Anggaran untuk pembangunan rehab rekon sarana dan infrastruktur di kawasan Teluk Palu, mencapai triliunan rupiah. Ini wajar mengingat desain konstruksi yang membutuhkan anggaran besar.
Namun demikian potret fisik infrastruktur rehab rekon yang berlokasi di Teluk Palu terlihat kontras dengan keberadaan puing bangunan pasca gempa yang masih tersisa di kawasan tersebut.
Pemandangan antara infrastruktur rehab rekon dan puing bangunan, menjadi potret dua wajah yang menyiratkan kemajuan peradaban di satu sisi. Serta peninggalan pasca gempa di sisi lainnya.
Keberadaan puing bangunan terlantar tetsebut sejatinya hendak 'menginterupsi' pemerintah. Bahwa ada yang terlupakan dari pelaksanaan rehab rekon dalam menata kawasan tersebut menjadi lebih baik.
Entah apakah keberadaan puing bangunan tersebut sudah masuk dalam rancangan desain rehab rekon oleh pemerintah. Atau sebaliknya memang tidak menjadi bagian sama sekali dari rehab rekon tersebut.
Bertahun-tahun tanpa sentuhan, puing bangunan tersebut sejatinya bisa menjadi ikon sejarah dari peristiwa kelam di tahun 2018. Jika saja ada political will dari pemerintah pusat dan daerah untuk menindak lanjutinya.

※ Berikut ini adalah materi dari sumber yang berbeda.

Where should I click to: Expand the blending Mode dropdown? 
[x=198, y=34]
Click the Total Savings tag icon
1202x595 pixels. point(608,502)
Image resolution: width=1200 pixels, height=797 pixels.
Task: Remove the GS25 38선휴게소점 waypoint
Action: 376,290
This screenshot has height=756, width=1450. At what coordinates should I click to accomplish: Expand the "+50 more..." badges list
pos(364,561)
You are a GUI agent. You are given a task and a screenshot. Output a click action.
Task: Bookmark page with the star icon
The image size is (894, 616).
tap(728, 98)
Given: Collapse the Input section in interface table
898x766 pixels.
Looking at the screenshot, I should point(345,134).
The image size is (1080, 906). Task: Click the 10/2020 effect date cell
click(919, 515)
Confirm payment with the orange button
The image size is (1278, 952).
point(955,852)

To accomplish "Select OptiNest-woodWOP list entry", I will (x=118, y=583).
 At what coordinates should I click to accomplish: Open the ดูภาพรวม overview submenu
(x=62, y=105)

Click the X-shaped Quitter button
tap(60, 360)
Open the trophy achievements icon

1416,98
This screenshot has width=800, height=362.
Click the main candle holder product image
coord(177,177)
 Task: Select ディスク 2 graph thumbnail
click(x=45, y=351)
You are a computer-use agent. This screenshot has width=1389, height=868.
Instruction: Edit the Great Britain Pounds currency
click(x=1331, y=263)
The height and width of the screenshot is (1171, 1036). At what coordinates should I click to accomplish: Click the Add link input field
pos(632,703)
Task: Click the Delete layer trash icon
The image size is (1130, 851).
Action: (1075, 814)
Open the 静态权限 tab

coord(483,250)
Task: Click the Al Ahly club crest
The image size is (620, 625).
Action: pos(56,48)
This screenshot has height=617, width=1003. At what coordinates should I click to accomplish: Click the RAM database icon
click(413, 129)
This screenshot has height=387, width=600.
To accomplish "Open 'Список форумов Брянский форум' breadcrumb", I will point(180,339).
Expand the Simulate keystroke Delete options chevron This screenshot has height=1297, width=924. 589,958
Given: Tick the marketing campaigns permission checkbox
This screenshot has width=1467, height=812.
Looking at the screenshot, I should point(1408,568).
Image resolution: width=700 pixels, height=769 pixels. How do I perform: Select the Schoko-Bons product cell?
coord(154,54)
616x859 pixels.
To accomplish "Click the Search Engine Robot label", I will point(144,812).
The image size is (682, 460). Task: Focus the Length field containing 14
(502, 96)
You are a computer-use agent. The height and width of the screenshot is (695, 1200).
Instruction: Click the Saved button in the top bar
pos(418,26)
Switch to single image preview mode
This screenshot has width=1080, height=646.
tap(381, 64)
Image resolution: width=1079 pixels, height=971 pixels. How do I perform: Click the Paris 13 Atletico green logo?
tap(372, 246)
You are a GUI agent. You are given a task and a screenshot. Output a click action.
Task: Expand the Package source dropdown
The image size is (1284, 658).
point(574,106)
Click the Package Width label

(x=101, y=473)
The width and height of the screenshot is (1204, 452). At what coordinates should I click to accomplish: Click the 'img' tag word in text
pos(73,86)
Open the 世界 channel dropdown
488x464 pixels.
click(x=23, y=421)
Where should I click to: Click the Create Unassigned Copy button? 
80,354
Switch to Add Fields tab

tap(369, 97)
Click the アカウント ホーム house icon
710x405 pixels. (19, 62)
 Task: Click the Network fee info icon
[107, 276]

Karena itu sebelum terlambat, seharusnya kebetadaan puing bangunan tersebut segera diambil alih oleh pemerintah. Lewat skema pembebasan lahan dan bangunan.
Kemudian direvitalisasi menjadi spot destinasi sejarah sebagai bagian dari program rehab rekon. Apakah berupa museum atau bangunan ikonik mengenang kejadian gempa dan tsunami Palu.